Longtime Ottawa stalwart QNX sees a renaissance as it powers PlayBook
The old joke is it takes a decade to achieve “overnight” success. For Ottawa’s QNX, it only took three decades to find itself fielding constant calls from Kitchener-Waterloo and Silicon Valley.
© Mark Holleron
Derek Kuhn, QNX's vice-president of sales and marketing.
Founded in 1980, the technology company quietly but surely built up a reputation in reliable operating systems – the type that cannot be permitted to crash, such as those powering automobiles or planes.
With QNX’s technology now operating in 20 million cars worldwide, the company was thrust into the spotlight last year as Research In Motion raced to complete the PlayBook tablet to compete with Apple’s notoriously reliable iPad.
Before long, QNX – then an autonomous arm of Harman International, an audio systems creator – found itself under the ownership of the Waterloo-based BlackBerry manufacturer, tasked with making the PlayBook’s operating platform, following a $200-million acquisition.
“It was pretty magical … basically there was a deal made, but at the same time there was no waiting,” recalled Derek Kuhn, QNX’s vice-president of sales and marketing.
“We just started hiving off a team to experiment with what was possible, and very shortly, there were prototypes.”

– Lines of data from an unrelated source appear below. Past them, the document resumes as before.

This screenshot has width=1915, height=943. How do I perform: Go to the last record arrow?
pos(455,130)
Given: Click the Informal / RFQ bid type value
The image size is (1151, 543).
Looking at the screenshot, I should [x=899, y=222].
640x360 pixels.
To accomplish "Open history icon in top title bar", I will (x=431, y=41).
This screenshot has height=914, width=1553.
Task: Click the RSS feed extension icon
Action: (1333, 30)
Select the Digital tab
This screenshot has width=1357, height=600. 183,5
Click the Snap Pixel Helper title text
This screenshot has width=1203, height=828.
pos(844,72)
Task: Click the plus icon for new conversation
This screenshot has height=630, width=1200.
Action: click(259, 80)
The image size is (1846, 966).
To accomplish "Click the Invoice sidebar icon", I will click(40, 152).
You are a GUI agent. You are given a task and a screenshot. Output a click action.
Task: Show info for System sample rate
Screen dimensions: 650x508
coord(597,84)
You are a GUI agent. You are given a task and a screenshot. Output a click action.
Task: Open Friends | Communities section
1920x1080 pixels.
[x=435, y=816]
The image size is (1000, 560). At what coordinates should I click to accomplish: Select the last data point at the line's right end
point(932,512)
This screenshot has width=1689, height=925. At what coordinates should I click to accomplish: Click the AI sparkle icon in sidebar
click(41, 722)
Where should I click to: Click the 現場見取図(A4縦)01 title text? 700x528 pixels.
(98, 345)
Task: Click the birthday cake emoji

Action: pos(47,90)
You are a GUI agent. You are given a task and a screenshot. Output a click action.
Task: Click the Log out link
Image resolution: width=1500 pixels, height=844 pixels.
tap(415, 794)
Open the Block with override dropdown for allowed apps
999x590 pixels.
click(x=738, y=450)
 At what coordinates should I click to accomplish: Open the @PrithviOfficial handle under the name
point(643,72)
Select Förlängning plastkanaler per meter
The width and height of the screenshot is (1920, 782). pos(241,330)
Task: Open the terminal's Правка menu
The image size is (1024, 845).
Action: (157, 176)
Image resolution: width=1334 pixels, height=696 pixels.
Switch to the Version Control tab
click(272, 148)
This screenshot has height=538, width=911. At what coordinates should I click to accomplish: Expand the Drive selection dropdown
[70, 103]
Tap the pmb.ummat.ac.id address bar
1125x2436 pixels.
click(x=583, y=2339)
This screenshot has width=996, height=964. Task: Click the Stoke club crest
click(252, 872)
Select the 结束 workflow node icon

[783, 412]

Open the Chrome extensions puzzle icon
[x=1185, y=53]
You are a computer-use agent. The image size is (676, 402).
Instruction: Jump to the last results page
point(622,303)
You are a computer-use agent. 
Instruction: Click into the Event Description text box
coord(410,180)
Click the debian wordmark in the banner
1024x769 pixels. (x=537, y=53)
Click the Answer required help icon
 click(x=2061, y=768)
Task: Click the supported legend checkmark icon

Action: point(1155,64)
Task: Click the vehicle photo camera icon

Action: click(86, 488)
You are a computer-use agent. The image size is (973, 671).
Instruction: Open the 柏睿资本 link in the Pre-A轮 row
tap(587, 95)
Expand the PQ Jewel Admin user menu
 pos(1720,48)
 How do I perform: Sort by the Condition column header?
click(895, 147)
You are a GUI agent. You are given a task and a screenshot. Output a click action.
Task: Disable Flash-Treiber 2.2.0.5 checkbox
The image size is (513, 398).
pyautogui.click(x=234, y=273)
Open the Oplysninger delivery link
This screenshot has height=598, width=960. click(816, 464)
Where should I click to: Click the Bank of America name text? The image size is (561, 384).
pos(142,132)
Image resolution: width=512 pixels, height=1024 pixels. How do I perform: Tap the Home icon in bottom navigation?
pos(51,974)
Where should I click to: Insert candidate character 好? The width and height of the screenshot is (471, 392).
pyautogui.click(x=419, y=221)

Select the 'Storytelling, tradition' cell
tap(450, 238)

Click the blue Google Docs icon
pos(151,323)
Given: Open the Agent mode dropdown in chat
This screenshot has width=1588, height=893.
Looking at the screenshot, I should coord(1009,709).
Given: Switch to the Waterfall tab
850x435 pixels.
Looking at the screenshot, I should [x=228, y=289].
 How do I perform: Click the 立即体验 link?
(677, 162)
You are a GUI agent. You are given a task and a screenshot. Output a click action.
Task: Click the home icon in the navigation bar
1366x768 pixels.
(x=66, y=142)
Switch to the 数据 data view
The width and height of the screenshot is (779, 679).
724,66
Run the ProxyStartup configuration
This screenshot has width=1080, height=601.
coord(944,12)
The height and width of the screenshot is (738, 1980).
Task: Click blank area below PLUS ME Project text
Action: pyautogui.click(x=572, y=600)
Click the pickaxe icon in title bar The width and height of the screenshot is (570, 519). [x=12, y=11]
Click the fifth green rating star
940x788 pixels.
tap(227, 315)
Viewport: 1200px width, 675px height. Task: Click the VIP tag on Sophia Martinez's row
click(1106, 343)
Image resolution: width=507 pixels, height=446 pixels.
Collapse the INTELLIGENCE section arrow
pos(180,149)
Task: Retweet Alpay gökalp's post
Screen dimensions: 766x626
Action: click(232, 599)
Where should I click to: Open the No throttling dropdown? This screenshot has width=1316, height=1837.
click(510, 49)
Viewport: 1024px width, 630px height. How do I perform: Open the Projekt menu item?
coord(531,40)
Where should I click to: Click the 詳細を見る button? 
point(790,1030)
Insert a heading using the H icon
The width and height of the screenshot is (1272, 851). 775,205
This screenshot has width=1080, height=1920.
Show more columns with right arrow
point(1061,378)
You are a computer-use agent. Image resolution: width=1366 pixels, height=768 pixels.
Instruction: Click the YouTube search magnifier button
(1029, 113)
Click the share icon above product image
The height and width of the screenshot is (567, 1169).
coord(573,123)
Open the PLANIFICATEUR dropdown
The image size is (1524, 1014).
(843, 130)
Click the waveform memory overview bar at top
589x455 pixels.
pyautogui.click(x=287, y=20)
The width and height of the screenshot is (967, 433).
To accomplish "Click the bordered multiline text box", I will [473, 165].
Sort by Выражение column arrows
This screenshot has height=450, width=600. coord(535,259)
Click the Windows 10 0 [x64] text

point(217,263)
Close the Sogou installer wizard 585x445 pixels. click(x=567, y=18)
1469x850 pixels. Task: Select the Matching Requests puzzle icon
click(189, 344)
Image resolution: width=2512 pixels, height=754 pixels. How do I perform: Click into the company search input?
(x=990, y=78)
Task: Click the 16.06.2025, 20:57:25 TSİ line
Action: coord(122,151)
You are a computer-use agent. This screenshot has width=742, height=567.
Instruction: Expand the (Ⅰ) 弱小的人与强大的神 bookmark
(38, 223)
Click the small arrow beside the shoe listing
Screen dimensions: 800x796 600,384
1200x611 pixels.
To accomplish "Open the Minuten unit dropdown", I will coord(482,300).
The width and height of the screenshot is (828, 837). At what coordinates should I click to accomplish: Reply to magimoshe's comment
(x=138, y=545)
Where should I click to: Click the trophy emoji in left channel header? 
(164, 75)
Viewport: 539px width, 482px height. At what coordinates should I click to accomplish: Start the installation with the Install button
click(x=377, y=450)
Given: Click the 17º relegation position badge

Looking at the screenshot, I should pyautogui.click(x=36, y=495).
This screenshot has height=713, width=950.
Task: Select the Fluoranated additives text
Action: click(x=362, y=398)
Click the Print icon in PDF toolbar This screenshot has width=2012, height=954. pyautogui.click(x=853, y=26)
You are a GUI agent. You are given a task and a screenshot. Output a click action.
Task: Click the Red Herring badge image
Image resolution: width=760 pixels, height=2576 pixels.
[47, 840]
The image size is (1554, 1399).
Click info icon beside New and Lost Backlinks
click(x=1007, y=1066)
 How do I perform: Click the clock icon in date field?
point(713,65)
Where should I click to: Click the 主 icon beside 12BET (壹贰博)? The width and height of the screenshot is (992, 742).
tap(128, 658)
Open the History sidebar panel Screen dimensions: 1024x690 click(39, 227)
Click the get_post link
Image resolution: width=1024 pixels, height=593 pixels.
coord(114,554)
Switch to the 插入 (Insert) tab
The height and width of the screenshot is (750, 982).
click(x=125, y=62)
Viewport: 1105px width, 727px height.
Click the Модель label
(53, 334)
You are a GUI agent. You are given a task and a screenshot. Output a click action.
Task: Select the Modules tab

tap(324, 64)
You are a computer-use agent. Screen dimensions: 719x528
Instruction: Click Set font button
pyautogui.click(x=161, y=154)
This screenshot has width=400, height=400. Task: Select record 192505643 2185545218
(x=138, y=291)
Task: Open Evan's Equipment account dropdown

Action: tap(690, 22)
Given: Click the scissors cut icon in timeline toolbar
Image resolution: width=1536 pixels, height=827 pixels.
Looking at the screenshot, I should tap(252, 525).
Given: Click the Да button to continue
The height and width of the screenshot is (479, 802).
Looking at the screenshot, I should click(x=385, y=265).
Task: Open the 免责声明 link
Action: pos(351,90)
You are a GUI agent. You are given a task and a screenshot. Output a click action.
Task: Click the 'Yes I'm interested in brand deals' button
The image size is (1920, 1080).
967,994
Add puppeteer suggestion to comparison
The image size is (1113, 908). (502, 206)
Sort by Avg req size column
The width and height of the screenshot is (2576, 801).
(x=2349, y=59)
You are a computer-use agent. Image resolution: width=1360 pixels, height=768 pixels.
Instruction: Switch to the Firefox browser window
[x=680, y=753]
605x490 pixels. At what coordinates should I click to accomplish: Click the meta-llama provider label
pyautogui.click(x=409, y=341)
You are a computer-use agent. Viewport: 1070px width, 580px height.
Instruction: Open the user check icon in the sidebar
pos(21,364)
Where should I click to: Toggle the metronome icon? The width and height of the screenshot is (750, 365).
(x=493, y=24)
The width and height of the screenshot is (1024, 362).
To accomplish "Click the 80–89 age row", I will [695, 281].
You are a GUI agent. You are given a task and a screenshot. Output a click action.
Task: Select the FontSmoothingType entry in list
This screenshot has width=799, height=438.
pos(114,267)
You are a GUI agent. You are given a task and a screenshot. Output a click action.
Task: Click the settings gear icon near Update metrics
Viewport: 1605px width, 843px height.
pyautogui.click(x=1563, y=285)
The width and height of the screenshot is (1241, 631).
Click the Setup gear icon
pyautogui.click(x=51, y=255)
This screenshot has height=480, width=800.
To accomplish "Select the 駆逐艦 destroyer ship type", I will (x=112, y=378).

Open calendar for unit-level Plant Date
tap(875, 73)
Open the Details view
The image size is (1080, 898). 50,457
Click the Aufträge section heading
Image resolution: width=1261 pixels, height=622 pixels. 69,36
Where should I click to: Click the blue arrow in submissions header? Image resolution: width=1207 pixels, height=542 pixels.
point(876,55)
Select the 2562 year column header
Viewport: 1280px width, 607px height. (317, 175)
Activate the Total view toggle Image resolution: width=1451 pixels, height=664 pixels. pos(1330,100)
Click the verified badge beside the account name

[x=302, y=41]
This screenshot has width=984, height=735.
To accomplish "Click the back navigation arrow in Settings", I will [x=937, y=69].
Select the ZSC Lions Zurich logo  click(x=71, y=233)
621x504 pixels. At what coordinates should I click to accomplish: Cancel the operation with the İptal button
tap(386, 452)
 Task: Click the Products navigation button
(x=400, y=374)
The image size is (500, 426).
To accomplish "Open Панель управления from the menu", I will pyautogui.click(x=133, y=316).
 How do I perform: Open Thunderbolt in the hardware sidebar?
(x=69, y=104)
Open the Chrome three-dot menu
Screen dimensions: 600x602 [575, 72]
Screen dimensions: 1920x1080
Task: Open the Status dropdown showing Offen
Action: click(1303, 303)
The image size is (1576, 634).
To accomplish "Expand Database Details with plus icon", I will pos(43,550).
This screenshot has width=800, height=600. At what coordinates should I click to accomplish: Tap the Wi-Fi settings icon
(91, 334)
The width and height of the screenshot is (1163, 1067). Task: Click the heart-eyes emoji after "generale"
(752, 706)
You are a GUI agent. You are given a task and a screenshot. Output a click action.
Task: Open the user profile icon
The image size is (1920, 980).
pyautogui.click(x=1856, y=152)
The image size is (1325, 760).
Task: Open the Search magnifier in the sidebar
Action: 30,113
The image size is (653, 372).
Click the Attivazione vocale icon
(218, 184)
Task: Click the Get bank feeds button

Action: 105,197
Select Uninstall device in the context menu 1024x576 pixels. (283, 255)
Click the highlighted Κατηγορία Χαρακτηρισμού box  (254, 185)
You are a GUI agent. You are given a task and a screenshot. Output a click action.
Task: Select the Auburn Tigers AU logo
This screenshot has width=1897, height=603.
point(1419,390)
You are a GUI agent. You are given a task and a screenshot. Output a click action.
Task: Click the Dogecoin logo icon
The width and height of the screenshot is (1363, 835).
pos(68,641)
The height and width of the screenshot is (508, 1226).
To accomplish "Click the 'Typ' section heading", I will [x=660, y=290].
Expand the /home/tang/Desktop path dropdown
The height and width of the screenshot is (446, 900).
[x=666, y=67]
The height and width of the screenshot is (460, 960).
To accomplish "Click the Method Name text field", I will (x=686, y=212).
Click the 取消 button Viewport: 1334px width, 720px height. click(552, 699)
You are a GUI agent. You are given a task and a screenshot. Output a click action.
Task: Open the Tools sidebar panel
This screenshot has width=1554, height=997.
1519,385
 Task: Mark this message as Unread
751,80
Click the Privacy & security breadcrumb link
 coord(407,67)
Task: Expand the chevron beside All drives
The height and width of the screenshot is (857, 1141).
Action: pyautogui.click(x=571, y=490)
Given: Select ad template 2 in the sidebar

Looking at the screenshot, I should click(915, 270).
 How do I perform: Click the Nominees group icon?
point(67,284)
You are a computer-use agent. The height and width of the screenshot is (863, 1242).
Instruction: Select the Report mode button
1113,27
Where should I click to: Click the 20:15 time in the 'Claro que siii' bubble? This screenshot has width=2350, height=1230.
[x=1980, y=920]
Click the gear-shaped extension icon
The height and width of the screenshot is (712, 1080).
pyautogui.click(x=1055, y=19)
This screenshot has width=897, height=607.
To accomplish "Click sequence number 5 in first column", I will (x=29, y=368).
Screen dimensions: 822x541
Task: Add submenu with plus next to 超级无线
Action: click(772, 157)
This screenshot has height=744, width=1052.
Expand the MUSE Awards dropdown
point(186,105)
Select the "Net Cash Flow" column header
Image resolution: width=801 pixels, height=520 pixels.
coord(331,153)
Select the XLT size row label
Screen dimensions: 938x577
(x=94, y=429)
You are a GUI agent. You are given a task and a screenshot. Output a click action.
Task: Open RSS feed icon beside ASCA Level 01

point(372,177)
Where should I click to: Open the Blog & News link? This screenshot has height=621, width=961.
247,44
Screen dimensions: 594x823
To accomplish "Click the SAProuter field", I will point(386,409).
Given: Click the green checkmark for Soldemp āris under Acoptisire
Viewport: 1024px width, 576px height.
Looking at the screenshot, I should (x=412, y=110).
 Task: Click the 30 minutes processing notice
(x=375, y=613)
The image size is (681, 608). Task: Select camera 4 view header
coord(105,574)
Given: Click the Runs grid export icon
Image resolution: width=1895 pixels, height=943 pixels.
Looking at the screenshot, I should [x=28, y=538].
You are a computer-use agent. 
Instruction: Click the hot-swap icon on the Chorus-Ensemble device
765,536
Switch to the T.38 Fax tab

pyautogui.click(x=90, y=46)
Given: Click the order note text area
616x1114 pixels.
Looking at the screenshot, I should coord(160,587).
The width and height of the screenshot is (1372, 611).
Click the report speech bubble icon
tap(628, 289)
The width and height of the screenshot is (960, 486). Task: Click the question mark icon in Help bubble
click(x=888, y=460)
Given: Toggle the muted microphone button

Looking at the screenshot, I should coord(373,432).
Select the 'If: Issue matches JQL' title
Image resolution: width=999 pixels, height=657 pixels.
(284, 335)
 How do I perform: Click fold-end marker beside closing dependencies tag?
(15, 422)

As well, QNX quickly began attracting increased attention within Ottawa’s business community, according to the head of the city’s chamber of commerce.
“The QNX partnership (with RIM) is a great synergy because of the operating platform that they have, and it’s well entrenched in Ottawa,” said Erin Kelly, the chamber’s executive director.
“Every company in Ottawa is familiar with them. They’re well-established and they’ve been around for a long time.”
The secret sauce for QNX’s technology comes from a “micro-kernel” architecture, meaning that the core of the operating system can isolate itself if an error occurs, preventing the system from freezing or producing the blue screen of death.
A reputation for reliability helped the company gain aerospace and defence customers, as well as manufacturers of industrial equipment and sports cars.
That kernel only has about 1,000 lines of code, compared with behemoths like Microsoft Windows, QNX says, which typically run to 40 million or 50 million lines.
QNX operates independently of RIM, but still has to abide by some non-disclosure agreements. The firm cannot talk about recent revenue figures – except to say it is growing – nor how many people are on staff.
However, as evidence of how quickly the company’s expanding, QNX officials pointed out they’ve hired 70 employees since June and plan to take on the same number of hires in fiscal 2011.
QNX needs software developers and graphics experts specializing in mobile devices in particular, so much so that it’s attracting attention from job-seekers in Silicon Valley and other tech centres.
“We went from a company that was comfortable here in Kanata, to where we have stacked up people everywhere,” Mr. Kuhn said.
“We had to give homes to people living in California and Europe. Any evening or weekend that you come here now, you see all these guys working away to meet the expectations of what the RIM management team sets out for us. It’s an exciting time, and a really cool time.”
To QNX, RIM’s presence in Ottawa has created a “reverse brain drain.” At the height of the tech bust in Ottawa a decade ago, developers here fled south. Now they’re seeing the opposite.
“For a 30-year-old company, it’s truly unique,” Mr. Kuhn said.
“It’s one that really celebrates the engineer, the developer. It’s one where we can collaborate on an engineering level.”